Solr and HBase have been installed.

Procedure

  1. Configure a config set.

    1. Obtain the initial config set template.

      solrctl confset --generate ./confWithHBase -confWithHBase

      vi confWithHBase/conf/managed-schema

      The uniqueKey in managed-schema must be consistent with the row key in the HBase table. For other fields, set stored=false, which means that collections are stored in Solr and raw data is stored in HBase.
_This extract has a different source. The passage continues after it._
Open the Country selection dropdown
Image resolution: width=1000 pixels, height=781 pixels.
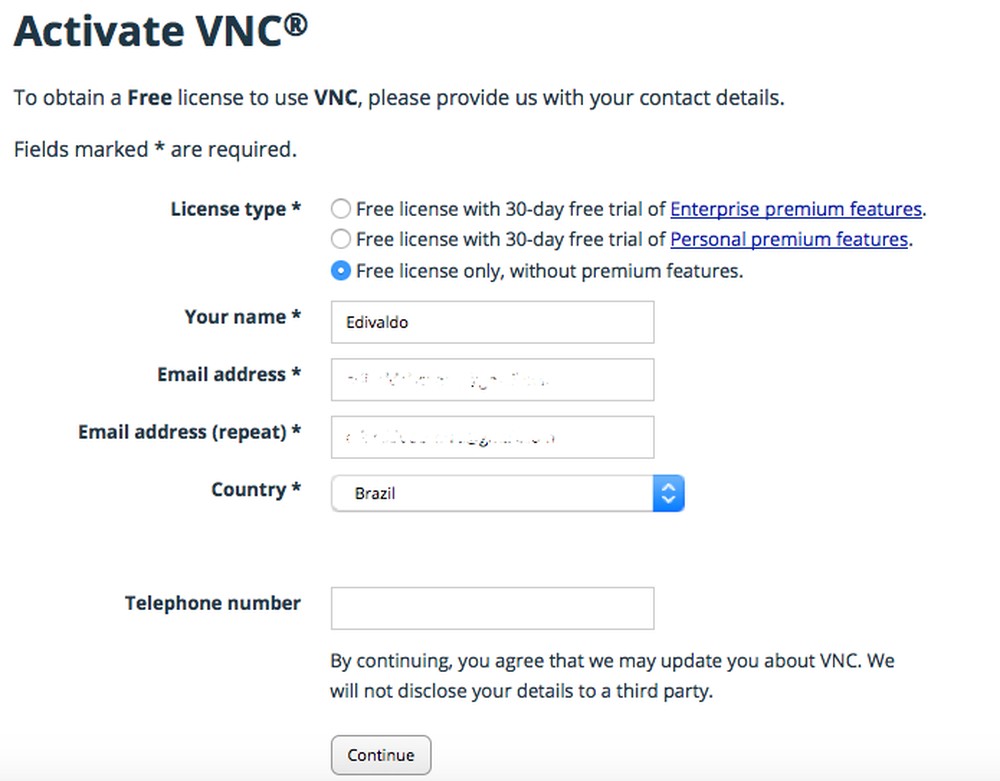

      <field name="id" type="string" indexed="true" stored="true" required="true" multiValued="false" /> 
      <field name="name" type="text_general" indexed="true" stored="false"/>
      <field name="sku" type="text_en_splitting_tight" indexed="true" stored="false" omitNorms="true"/>
      
       <uniqueKey>id</uniqueKey>
    2. Create a config set.

      solrctl confset --create test_conf ./confWithHBase

  2. Configure the mapping.xml file for HBase tables and Solr collections.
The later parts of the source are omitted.